What the exercise asks ▸
Could you give the data below again, exactly and completely?

Information given ▸
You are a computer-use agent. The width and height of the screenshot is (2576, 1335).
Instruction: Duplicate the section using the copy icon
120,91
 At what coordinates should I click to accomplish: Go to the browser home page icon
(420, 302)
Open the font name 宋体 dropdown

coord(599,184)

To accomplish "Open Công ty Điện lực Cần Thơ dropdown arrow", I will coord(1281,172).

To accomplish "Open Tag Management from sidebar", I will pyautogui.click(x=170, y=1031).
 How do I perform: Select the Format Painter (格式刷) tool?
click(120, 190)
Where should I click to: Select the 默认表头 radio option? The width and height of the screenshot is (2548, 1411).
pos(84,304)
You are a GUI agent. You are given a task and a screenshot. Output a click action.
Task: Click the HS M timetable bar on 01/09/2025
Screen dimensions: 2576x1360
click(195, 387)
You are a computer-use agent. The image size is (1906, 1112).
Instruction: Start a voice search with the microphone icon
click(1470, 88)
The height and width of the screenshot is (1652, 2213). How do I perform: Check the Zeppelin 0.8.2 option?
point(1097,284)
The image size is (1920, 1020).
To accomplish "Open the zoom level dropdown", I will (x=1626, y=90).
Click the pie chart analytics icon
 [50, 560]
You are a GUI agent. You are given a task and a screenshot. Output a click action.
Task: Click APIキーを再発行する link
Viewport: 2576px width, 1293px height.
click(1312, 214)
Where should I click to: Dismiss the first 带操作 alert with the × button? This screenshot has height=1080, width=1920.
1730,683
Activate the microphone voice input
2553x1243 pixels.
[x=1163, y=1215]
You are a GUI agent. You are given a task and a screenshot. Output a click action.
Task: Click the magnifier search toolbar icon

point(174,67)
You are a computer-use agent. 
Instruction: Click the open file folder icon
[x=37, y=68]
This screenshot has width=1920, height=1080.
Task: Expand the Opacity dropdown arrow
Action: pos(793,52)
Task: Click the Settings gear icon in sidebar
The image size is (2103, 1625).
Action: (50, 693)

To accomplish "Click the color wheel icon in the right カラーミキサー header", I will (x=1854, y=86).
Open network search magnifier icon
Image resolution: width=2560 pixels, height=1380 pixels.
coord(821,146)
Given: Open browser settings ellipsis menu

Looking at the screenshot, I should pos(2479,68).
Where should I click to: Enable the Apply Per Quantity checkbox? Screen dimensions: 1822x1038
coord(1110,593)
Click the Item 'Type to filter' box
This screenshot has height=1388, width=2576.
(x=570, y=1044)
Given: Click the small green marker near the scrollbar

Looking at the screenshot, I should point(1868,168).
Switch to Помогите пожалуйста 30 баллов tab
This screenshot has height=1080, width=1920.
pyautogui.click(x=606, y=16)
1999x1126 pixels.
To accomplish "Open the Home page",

Output below ▸
You are a computer-use agent. The width and height of the screenshot is (2576, 1335).
Instruction: Duplicate the section using the copy icon
120,91
 At what coordinates should I click to accomplish: Go to the browser home page icon
(420, 302)
Open the font name 宋体 dropdown

coord(599,184)

To accomplish "Open Công ty Điện lực Cần Thơ dropdown arrow", I will coord(1281,172).

To accomplish "Open Tag Management from sidebar", I will pyautogui.click(x=170, y=1031).
 How do I perform: Select the Format Painter (格式刷) tool?
click(120, 190)
Where should I click to: Select the 默认表头 radio option? The width and height of the screenshot is (2548, 1411).
pos(84,304)
You are a GUI agent. You are given a task and a screenshot. Output a click action.
Task: Click the HS M timetable bar on 01/09/2025
Screen dimensions: 2576x1360
click(195, 387)
You are a computer-use agent. The image size is (1906, 1112).
Instruction: Start a voice search with the microphone icon
click(1470, 88)
The height and width of the screenshot is (1652, 2213). How do I perform: Check the Zeppelin 0.8.2 option?
point(1097,284)
The image size is (1920, 1020).
To accomplish "Open the zoom level dropdown", I will (x=1626, y=90).
Click the pie chart analytics icon
 [50, 560]
You are a GUI agent. You are given a task and a screenshot. Output a click action.
Task: Click APIキーを再発行する link
Viewport: 2576px width, 1293px height.
click(1312, 214)
Where should I click to: Dismiss the first 带操作 alert with the × button? This screenshot has height=1080, width=1920.
1730,683
Activate the microphone voice input
2553x1243 pixels.
[x=1163, y=1215]
You are a GUI agent. You are given a task and a screenshot. Output a click action.
Task: Click the magnifier search toolbar icon

point(174,67)
You are a computer-use agent. 
Instruction: Click the open file folder icon
[x=37, y=68]
This screenshot has width=1920, height=1080.
Task: Expand the Opacity dropdown arrow
Action: pos(793,52)
Task: Click the Settings gear icon in sidebar
The image size is (2103, 1625).
Action: (50, 693)

To accomplish "Click the color wheel icon in the right カラーミキサー header", I will (x=1854, y=86).
Open network search magnifier icon
Image resolution: width=2560 pixels, height=1380 pixels.
coord(821,146)
Given: Open browser settings ellipsis menu

Looking at the screenshot, I should pos(2479,68).
Where should I click to: Enable the Apply Per Quantity checkbox? Screen dimensions: 1822x1038
coord(1110,593)
Click the Item 'Type to filter' box
This screenshot has height=1388, width=2576.
(x=570, y=1044)
Given: Click the small green marker near the scrollbar

Looking at the screenshot, I should point(1868,168).
Switch to Помогите пожалуйста 30 баллов tab
This screenshot has height=1080, width=1920.
pyautogui.click(x=606, y=16)
1999x1126 pixels.
To accomplish "Open the Home page",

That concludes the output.